`R`

Most of the statistical tests in accounting and finance are some
variation on a linear regression. In this section, I am assuming
that you vaguely know what a linear regression is. I am not going
into the mathematical details but I am focusing on the how to
run these tests in `R`

.

There are a number of different ways how we can represent a linear regression. The first expression shows how the outcome vector \(\mathbf{y}\) is a linear combination of a number of observable vectors \(\mathbf{x_i}\) and an unobserved vector \(\mathbf{e}\).
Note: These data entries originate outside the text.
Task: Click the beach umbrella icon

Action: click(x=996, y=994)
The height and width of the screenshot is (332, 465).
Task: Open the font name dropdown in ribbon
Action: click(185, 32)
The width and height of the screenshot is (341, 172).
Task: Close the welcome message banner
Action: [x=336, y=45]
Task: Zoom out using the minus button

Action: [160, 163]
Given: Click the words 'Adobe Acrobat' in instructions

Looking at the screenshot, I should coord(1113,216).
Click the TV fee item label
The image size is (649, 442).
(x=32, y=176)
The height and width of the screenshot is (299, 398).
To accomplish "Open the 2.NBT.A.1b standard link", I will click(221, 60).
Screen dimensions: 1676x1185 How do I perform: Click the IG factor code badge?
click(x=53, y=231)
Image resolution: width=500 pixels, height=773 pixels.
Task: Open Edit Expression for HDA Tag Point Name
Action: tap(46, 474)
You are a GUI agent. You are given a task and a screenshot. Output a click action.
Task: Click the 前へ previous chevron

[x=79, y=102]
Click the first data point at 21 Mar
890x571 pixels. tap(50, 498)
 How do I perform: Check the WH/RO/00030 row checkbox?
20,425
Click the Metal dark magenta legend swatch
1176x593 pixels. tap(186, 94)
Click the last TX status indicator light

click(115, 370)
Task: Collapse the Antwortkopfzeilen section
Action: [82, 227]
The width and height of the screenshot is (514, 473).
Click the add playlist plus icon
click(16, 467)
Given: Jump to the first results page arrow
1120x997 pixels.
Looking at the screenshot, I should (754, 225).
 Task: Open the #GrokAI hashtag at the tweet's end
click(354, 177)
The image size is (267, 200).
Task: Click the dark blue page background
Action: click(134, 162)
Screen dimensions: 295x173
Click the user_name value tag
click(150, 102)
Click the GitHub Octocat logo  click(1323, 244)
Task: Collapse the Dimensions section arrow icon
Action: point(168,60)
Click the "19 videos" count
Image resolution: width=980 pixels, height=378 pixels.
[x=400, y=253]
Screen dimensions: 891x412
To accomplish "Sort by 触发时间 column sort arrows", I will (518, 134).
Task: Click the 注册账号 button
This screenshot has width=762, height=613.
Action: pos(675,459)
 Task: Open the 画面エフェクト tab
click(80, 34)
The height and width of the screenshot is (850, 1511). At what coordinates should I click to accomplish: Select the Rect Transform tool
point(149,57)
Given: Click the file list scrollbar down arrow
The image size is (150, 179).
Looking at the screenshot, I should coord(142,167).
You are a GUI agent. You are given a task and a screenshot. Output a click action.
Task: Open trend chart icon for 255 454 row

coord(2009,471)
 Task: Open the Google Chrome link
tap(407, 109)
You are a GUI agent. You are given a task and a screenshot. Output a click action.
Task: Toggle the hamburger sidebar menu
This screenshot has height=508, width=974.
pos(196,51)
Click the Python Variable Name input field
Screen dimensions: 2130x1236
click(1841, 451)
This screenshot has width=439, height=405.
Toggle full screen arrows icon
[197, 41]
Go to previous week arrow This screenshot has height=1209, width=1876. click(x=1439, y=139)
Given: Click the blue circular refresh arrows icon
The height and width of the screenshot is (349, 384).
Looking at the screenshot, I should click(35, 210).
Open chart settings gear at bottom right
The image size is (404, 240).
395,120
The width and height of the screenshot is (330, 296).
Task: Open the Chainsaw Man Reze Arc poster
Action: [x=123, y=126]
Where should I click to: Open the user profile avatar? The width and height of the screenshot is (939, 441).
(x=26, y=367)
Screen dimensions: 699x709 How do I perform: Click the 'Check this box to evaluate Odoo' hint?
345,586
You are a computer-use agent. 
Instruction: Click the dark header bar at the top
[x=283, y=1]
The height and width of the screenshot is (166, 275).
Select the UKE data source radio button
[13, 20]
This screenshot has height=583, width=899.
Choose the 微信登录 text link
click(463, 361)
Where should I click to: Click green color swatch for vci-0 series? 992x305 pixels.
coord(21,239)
The second line is an abreviated notation where we group all the observable vectors in a matrix \(X\). The typical assumption is that the unobserved vector follows a normal distribution with a standard deviation \(\sigma\). The last line explicitly states that \(\mathbf{y}\) has a normally distributed random component.

\[\begin{align} \mathbf{y} &= a + b_1 \mathbf{x_1} + ... + b_n \mathbf{x_n} + \mathbf{e} \\ \mathbf{y} &= a + \mathbf{b} X + \mathbf{e} \\ \mathbf{y} &\sim \mathcal{N}(a + \mathbf{b} X, \sigma) \end{align}\]

To esimate the coefficients \(a\), \(b_1\) and \(b_2\) in R, we have to run the following piece of code.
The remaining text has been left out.